Se há algo que o confinamento provocou foi um (re)encontro com as nossas redondezas, muito provocado pela limitação das deslocações. Enquanto para algumas pessoas o andar a pé nunca tenha passado de moda, seja por gosto ou necessidade, para quem vive nos subúrbios, mal ordenados e com fracos sistemas de transportes, a norma é a “carro-dependência”, para quem pode. Com o carro chega-se aos sítios onde se caminha, seja a beira-mar, o parque da cidade, ou as zonas verdes com passadiços.

As restrições de deslocação fizeram com que muitos de nós começassem a explorar as periferias dos grandes centros a pé. Ora, os benefícios para a saúde física e mental das caminhadas são amplamente conhecidas. Mas, e para vida em comunidade?

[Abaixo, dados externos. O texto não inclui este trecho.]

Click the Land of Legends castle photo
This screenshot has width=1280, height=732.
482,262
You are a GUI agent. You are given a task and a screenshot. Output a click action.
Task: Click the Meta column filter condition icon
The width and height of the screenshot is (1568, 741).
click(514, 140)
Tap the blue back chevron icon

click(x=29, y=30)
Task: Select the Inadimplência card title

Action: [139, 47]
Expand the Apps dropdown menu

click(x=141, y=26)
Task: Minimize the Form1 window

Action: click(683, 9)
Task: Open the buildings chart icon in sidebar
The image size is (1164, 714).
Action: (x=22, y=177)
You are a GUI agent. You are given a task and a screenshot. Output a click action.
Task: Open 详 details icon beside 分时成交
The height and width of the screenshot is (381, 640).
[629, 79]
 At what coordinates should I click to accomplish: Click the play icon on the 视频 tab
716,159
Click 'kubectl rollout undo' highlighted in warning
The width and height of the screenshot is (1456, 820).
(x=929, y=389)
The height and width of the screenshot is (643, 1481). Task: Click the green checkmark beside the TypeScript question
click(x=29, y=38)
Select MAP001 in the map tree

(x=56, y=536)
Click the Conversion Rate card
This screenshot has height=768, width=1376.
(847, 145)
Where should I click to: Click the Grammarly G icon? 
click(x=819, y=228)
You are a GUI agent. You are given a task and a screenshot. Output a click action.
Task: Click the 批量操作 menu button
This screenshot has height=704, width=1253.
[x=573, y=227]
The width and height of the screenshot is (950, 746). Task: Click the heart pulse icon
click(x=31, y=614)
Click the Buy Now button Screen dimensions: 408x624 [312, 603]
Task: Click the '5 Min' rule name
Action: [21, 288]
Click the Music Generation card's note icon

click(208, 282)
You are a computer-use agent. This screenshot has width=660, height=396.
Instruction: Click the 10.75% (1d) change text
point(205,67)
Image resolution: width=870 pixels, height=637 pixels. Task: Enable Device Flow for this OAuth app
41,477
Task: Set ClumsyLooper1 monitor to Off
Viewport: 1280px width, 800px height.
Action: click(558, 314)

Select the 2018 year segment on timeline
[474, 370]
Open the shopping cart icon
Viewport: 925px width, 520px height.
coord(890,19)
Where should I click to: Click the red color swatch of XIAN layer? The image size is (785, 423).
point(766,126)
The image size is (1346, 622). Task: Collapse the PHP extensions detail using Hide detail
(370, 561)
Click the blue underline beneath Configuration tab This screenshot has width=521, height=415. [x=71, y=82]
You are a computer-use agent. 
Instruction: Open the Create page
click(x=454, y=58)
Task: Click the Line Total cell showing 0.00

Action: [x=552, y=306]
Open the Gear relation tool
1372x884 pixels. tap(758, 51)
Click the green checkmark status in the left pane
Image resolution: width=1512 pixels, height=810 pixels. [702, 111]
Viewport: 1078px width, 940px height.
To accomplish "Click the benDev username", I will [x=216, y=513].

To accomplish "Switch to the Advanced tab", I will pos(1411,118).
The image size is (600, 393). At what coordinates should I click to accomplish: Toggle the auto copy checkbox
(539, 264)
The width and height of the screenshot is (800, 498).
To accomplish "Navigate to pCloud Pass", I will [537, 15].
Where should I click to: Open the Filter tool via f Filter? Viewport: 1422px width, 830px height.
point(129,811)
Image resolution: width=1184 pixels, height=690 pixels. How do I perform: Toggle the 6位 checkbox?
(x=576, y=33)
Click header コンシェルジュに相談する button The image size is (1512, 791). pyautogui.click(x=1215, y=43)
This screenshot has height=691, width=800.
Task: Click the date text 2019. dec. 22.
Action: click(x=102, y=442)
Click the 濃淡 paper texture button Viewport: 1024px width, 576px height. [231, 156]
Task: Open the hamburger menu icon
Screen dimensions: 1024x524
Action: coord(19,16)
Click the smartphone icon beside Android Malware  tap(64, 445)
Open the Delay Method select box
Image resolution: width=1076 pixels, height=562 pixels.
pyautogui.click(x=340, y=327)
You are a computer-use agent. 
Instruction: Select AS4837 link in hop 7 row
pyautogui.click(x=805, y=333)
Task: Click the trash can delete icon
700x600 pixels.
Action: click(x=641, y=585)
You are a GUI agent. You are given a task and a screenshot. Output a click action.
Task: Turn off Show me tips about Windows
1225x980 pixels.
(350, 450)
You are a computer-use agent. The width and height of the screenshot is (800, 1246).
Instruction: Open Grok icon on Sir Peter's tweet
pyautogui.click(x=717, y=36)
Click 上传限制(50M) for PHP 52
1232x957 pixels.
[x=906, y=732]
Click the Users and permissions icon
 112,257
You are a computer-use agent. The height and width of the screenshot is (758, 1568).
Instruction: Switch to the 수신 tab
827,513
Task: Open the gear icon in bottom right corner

Talvez isto seja uma noção absurda para quem vive num sítio que conhece como a palma da mão, onde talvez até tenha crescido. Porém não falta quem tenha pouca ou nenhumas ligações à vida local da freguesia ou zona onde mora.

Fazer um reconhecimento das ruas e áreas envolventes pode levar a grandes descobertas. No meu caso levou a uma serra com trilhos, panorâmicas com vista para o mar e para as serras de Valongo, parques escondidos, ruas calmas, ponteadas de longe a longe por outras pessoas a caminhar... Mas estas andanças também nos levam a reparar melhor. Há ruas com bastante movimento onde é inadmissível a falta de passeios. Há belas hortas e pomares em flor. E muitas perguntas. A quem pertencerá este terreno enorme inundado de belas manchas de tojo? Como é que no século XXI ainda há quem despeje entulho aleatório em bermas de terrenos? E como o impedir? Porque é que aceitamos que se desista de belas casas e edifícios antigos até virarem ruínas? E quem será responsável por aquele parque meio abandonado?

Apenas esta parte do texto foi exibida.